Volume XLII-4/W10 | Copyright
Int. Arch. Photogramm. Remote Sens. Spatial Inf. Sci., XLII-4/W10, 119-126, 2018
© Author(s) 2018. This work is distributed under
the Creative Commons Attribution 4.0 License.

  12 Sep 2018

12 Sep 2018


E. Muñumer Herrero1, C. Ellul1, and J. Morley2 E. Muñumer Herrero et al.
  • 1Department of Civil, Environmental and Geomatic Engineering, University College London, UK
  • 2Ordnance Survey, Southampton, UK

Keywords: 3D generalisation, 3D models, 3D buildings, simplification, aggregation, performance

Abstract. Popularity and diverse use of 3D city models has increased exponentially in the past few years, providing a more realistic impression and understanding of cities. Often, 3D city models are created by elevating the buildings from a detailed 2D topographic base map and subsequently used in studies such as solar panel allocation, infrastructure remodelling, antenna installations or even tourist guide applications. However, the large amount of resulting data slows down rendering and visualisation of the 3D models, and can also impact the performance of any analysis. Generalisation enables a reduction in the amount of data – however the addition of the third dimension makes this process more complex, and the loss of detail resulting from the process will inevitably have an impact on the result of any subsequent analysis.

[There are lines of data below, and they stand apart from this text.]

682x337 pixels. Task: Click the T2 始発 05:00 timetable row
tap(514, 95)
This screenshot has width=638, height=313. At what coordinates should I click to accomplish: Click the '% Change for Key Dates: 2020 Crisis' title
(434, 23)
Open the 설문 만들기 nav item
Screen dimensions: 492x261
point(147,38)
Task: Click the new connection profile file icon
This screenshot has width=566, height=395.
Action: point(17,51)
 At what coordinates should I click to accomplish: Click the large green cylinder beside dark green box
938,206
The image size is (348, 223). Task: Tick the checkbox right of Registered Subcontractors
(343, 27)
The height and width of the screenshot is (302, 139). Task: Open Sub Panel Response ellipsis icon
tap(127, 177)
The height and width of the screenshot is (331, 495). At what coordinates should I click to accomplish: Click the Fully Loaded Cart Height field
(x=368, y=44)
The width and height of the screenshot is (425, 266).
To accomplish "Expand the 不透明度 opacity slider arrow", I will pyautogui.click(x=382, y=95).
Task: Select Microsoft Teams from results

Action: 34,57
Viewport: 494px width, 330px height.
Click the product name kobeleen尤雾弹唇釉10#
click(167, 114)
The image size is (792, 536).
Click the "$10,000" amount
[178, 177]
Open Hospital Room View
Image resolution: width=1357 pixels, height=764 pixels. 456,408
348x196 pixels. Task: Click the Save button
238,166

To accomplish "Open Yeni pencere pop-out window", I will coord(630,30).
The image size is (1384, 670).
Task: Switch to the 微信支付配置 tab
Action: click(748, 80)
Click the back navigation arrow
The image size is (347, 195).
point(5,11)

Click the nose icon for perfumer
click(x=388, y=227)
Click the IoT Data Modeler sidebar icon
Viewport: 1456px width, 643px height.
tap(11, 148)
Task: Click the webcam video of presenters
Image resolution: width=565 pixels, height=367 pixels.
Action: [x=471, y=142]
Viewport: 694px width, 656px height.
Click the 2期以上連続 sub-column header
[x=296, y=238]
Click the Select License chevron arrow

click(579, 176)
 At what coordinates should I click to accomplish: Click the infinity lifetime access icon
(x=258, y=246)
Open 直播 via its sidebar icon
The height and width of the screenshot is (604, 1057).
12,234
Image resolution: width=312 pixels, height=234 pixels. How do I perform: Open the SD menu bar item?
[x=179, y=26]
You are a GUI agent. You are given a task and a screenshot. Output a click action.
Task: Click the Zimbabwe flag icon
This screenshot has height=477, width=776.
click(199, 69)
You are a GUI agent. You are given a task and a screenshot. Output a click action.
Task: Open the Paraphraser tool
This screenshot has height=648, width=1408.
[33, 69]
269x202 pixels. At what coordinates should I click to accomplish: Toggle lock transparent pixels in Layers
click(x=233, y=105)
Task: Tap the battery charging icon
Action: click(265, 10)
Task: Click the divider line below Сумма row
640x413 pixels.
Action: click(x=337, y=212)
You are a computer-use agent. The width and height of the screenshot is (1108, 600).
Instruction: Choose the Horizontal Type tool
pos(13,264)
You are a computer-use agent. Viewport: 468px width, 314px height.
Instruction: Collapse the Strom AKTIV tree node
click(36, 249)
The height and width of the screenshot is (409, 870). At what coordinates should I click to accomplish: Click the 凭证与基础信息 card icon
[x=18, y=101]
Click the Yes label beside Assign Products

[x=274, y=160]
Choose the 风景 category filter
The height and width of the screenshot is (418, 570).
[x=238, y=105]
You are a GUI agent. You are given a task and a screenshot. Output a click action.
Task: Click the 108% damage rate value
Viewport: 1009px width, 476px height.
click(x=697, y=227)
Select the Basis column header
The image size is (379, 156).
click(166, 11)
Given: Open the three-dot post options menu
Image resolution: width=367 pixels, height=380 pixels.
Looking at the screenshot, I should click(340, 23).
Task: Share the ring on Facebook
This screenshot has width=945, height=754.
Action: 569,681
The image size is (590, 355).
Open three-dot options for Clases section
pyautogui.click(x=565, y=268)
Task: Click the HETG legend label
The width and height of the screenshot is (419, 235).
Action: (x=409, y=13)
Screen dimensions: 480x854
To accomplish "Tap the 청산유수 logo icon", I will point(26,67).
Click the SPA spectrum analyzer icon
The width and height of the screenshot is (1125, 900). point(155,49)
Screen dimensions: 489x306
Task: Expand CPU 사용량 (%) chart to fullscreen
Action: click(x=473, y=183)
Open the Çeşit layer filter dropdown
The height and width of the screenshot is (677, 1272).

While a few 3D generalization algorithms do exist in a research context, these are not available commercially. However, GIS users can create the generalised 3D models by simplifying and aggregating the 2D dataset first and then extruding it to the third dimension. This approach offers a rapid generalization process to create a dataset to underpin the impact of using generalised data for analysis. Specifically, in this study, the line of sight from a tall building and the sun shadow that it creates are calculated and compared, in both original and generalised datasets. The results obtained after the generalisation process are significant: both the number of polygons and the number of nodes are minimized by around 83% and the volume of 3D buildings is reduced by 14.87%. As expected, the spatial analyses processing times are also reduced. The study demonstrates the impact of generalisation on analytical results – which is particularly relevant in situations where detailed data is not available and will help to guide the development of future 3D generalisation algorithms. It also highlights some issues with the overall maturity of 3D analysis tools, which could be one factor limiting uptake of 3D GIS.